> [TASK INPUTS]
%%
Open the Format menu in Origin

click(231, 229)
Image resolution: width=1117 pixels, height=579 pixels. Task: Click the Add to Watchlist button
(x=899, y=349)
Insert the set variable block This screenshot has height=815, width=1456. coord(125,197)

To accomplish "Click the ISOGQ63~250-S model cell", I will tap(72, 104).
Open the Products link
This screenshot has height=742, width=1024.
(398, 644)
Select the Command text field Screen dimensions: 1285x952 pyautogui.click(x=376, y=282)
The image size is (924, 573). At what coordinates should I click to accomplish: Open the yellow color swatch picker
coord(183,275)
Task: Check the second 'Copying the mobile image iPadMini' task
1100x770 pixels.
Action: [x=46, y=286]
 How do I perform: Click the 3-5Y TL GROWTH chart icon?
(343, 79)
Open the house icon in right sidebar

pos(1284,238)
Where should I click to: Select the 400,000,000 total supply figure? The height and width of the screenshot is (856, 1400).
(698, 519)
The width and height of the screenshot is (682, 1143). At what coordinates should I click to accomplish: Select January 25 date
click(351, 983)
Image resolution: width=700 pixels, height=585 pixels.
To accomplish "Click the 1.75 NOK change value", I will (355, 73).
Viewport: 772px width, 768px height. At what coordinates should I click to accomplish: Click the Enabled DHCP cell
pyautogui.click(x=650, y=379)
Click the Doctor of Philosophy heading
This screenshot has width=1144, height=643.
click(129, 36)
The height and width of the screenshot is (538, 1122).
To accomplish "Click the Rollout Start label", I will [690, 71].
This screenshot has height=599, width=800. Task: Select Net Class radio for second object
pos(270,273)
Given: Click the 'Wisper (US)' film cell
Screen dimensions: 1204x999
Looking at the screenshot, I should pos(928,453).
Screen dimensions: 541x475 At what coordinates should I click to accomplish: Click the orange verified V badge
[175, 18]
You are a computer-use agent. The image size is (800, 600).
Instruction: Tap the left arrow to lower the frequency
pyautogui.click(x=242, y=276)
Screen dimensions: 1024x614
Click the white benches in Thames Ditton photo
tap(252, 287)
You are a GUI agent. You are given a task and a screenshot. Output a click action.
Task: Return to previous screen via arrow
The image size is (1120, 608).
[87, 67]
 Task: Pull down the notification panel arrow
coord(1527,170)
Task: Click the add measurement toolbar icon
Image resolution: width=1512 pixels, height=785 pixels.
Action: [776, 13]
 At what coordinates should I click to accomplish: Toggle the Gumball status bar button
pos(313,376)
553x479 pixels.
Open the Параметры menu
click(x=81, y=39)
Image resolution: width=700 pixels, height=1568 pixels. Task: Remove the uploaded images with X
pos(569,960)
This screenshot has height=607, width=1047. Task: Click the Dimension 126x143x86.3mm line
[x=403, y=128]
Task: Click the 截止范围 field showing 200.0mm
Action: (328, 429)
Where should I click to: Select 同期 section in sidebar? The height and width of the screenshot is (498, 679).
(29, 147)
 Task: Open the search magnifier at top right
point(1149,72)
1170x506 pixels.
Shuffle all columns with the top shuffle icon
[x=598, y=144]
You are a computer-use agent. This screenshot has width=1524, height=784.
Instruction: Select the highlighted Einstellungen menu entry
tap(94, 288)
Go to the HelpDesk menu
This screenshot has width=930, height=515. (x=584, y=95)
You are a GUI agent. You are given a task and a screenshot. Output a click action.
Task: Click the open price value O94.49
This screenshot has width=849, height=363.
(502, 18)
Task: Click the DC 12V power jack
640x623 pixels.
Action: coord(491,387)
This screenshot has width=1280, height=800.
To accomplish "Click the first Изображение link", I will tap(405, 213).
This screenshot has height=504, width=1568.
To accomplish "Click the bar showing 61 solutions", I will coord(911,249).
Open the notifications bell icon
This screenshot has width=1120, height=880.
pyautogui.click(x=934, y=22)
%%
Your answer should consist only of the count of lines in the data that contain "link".

2